Reproduce word for word the records below, starting at the line containing "The height and" and ending at the line containing "at that location.". Leave out the pictures.

**SUPPLIED RECORDS:**
┄┄┄┄┄┄┄┄┄┄

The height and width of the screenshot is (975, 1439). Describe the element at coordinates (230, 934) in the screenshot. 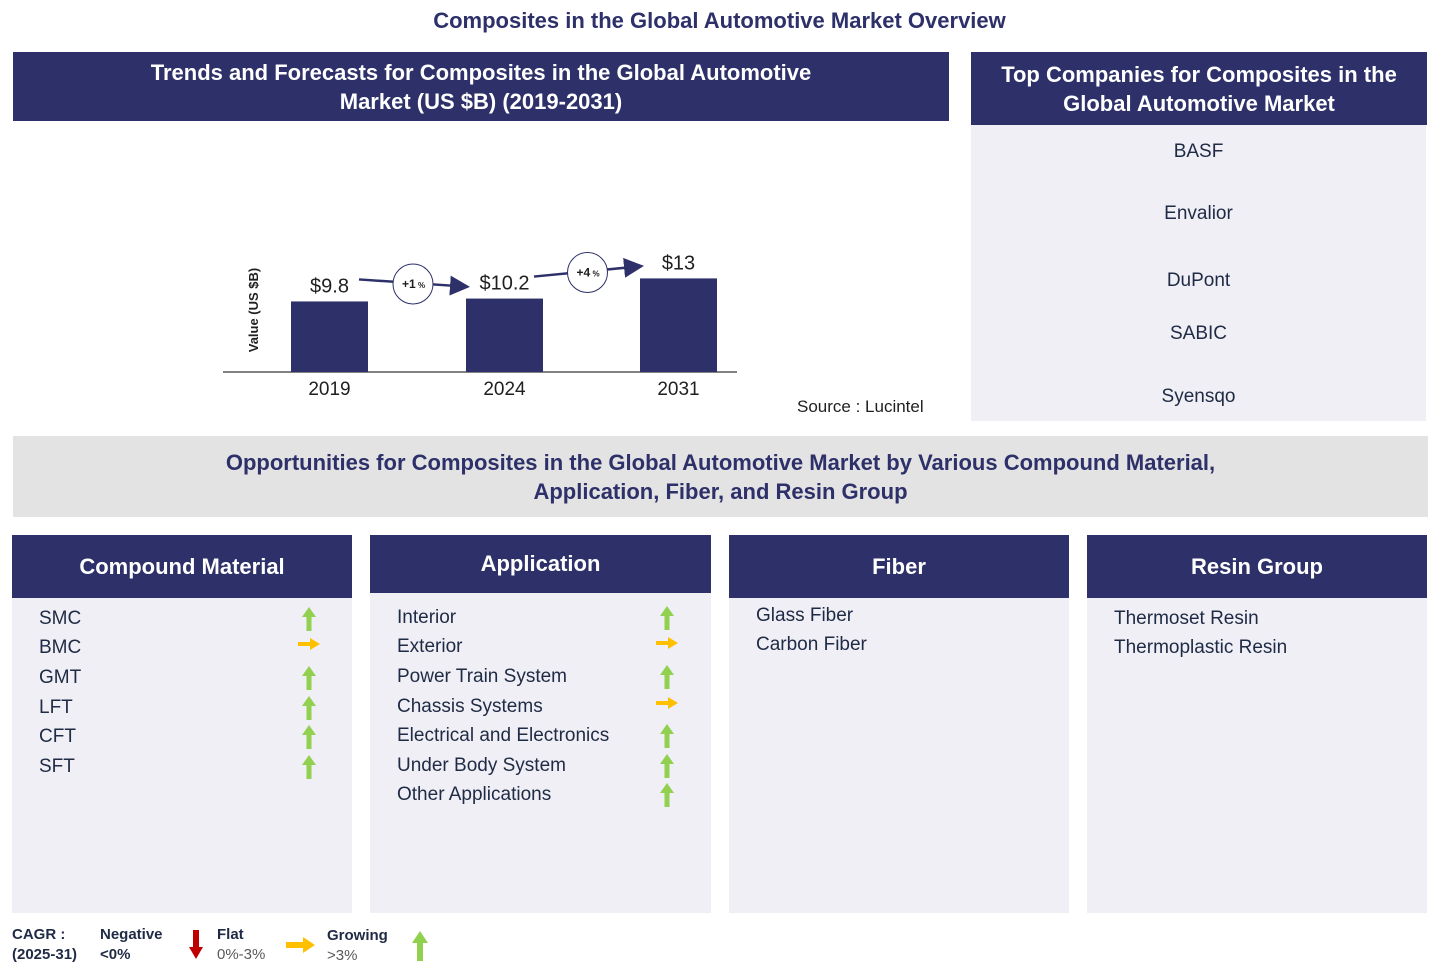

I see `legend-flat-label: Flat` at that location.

┄┄┄┄┄┄┄┄┄┄

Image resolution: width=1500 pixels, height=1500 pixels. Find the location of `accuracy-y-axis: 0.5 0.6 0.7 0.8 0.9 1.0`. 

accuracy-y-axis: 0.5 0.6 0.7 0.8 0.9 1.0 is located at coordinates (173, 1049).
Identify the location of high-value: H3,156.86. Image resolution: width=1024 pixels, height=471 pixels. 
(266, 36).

┄┄┄┄┄┄┄┄┄┄

**RESPONSE:**
The height and width of the screenshot is (975, 1439). Describe the element at coordinates (230, 934) in the screenshot. 

I see `legend-flat-label: Flat` at that location.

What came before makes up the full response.